Please copy out the part of the listing from the line containing "Viewport: 2026px width, 685px" through the end of the listing, keeping every line unchanged but leaving out the pictures.

**STORED DATA:**
..............................

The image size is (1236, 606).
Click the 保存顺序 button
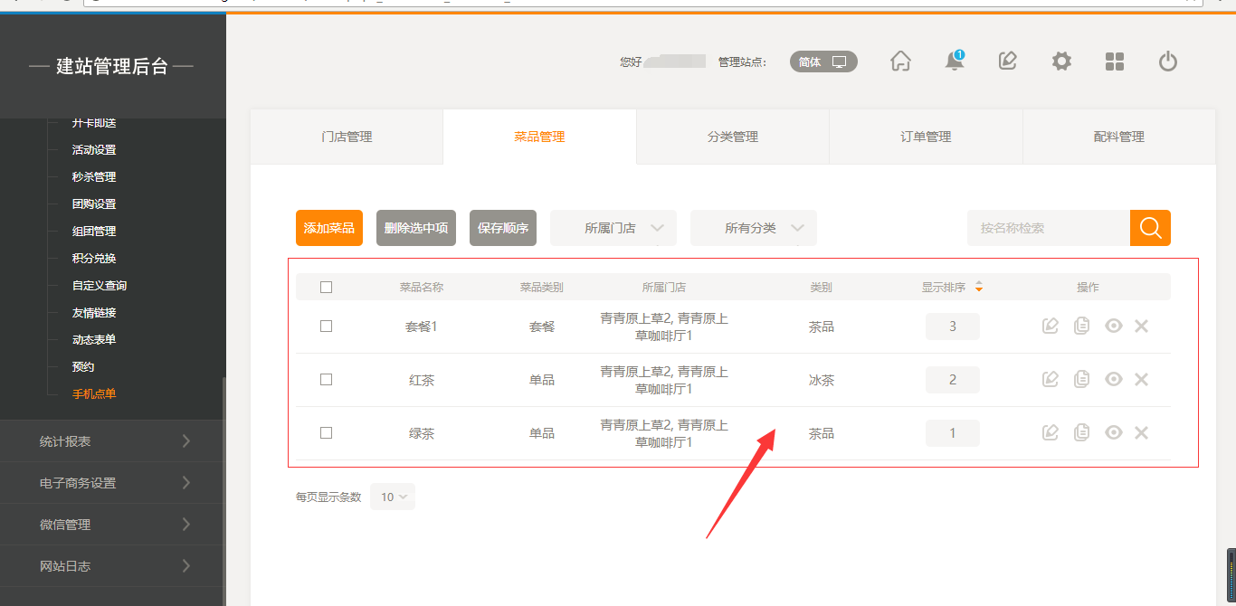[503, 228]
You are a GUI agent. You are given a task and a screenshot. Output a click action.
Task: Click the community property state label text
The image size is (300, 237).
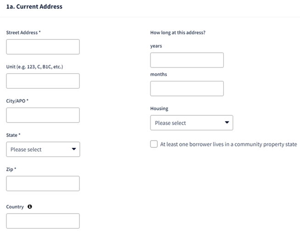(x=228, y=144)
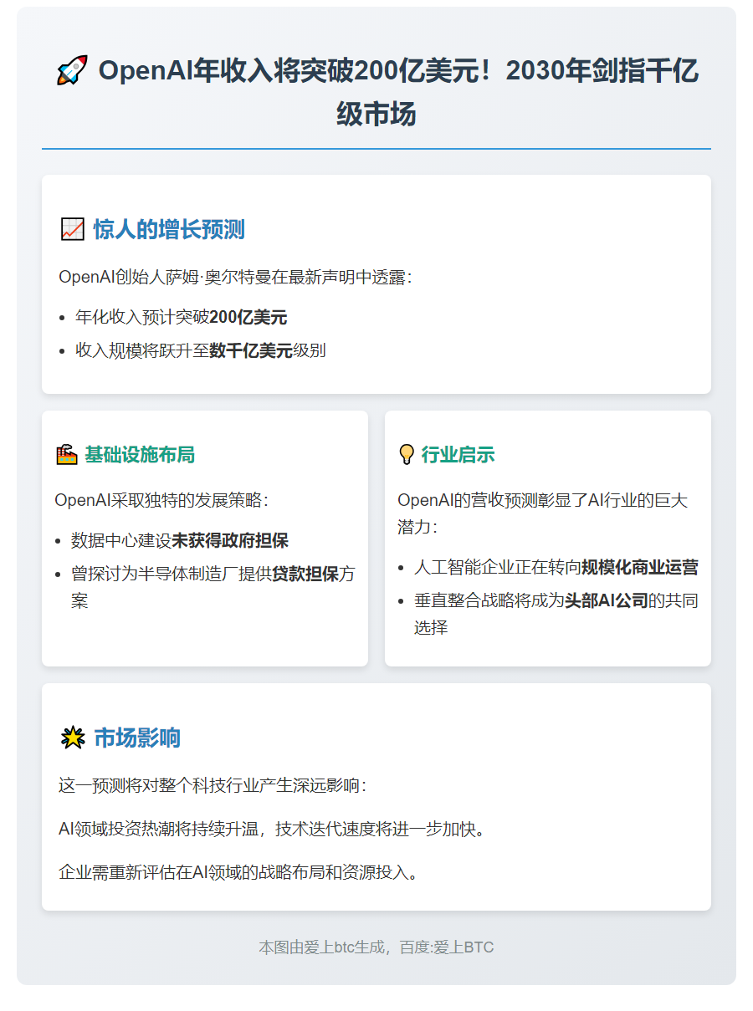
Task: Click the 百度:爱上BTC footer link
Action: (448, 947)
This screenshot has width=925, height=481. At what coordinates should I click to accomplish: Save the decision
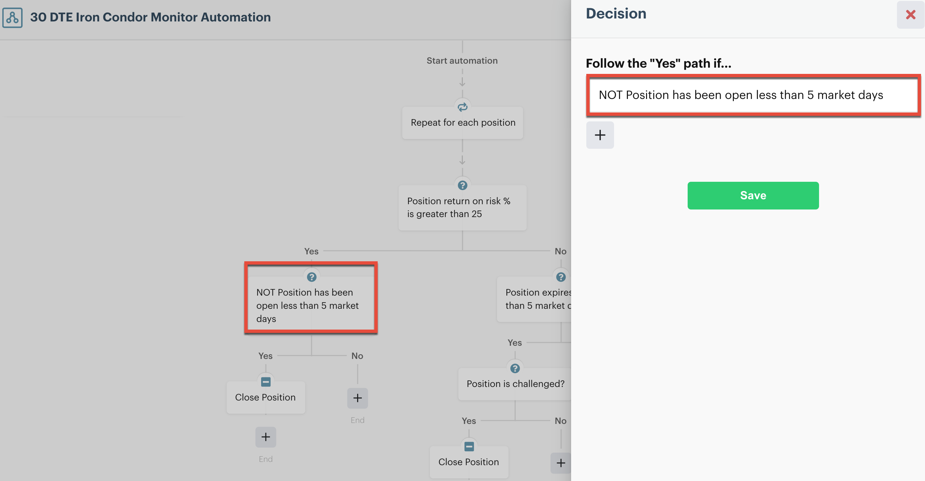pos(753,196)
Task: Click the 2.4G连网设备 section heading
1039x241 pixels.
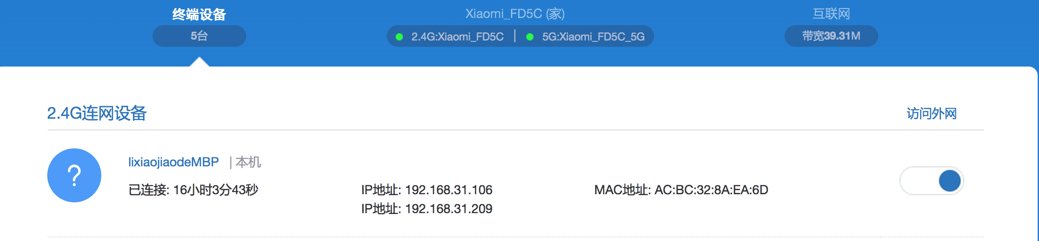Action: (x=97, y=113)
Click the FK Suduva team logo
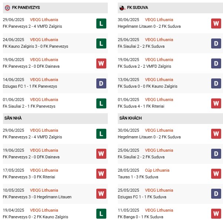Viewport: 223px width, 222px height. point(122,7)
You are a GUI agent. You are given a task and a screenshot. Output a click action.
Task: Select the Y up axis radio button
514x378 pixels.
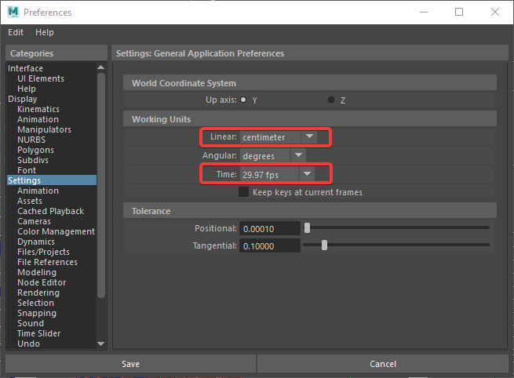click(243, 100)
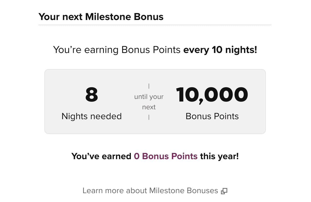Viewport: 311px width, 202px height.
Task: Click the bold every 10 nights! text
Action: click(220, 50)
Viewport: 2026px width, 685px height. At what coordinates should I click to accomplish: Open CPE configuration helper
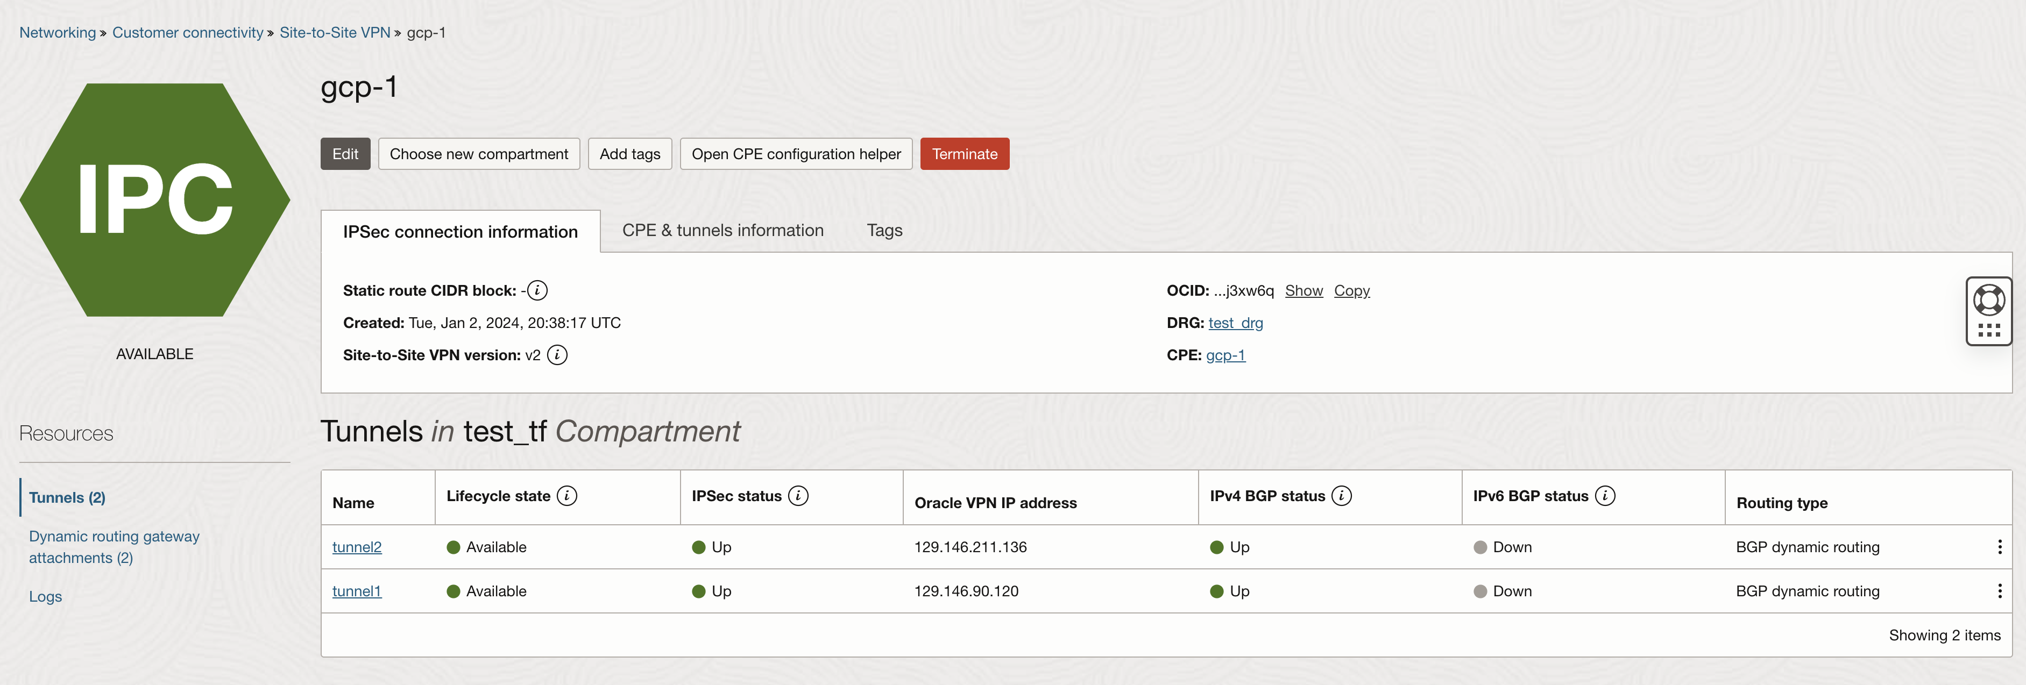coord(795,154)
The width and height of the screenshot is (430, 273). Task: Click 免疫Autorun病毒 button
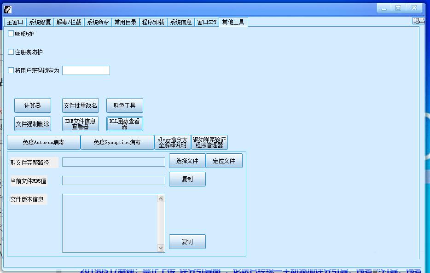coord(44,142)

..............................

**WRITTEN RESPONSE:**
Viewport: 2026px width, 685px height. At what coordinates should I click to accomplish: Open CPE configuration helper
coord(795,154)
The width and height of the screenshot is (430, 273). Task: Click 免疫Autorun病毒 button
coord(44,142)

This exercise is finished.